(Collected data entries)
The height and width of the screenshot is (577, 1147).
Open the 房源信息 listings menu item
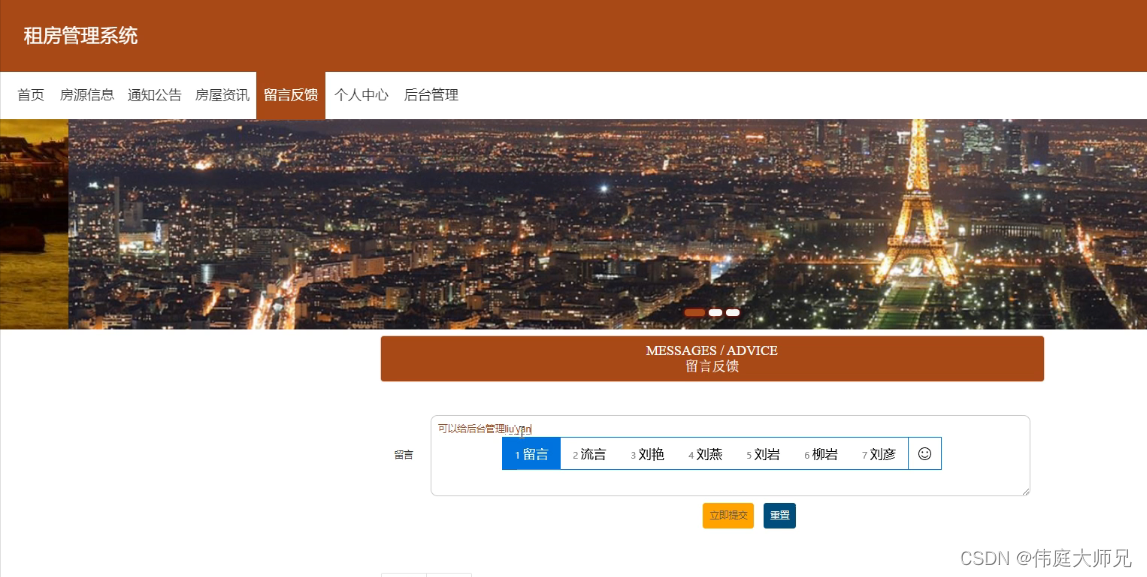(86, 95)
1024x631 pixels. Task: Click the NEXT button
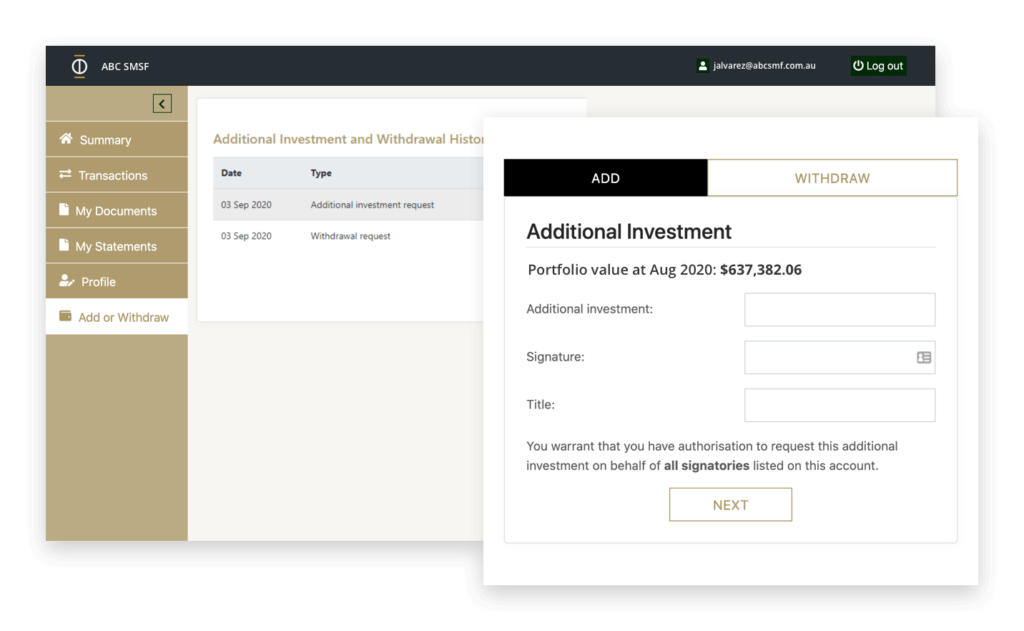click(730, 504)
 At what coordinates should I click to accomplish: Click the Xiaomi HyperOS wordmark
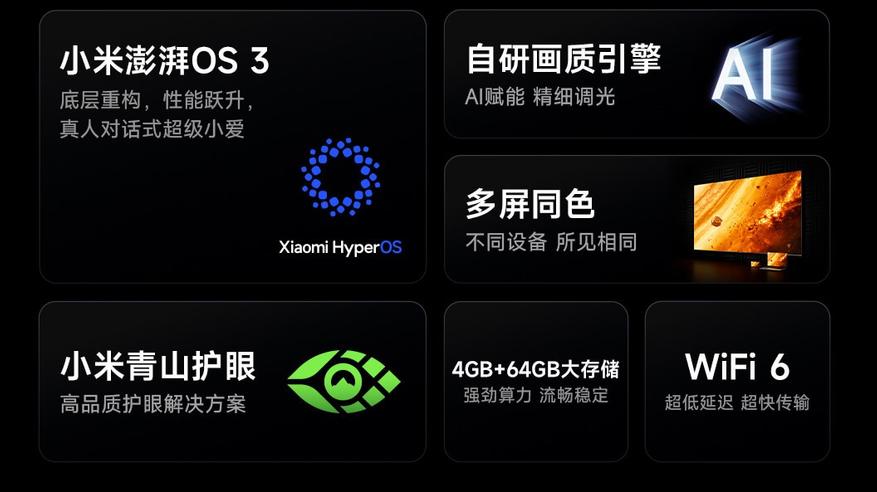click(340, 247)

§ **WHAT THIS TASK INVOLVES**:
Pictures do not belong in your copy; restate word for word the lines from the one containing "At what coordinates" through the last line of the records above.

§ **ANSWER SPACE**:
 At what coordinates should I click to accomplish: Click the Xiaomi HyperOS wordmark
click(340, 247)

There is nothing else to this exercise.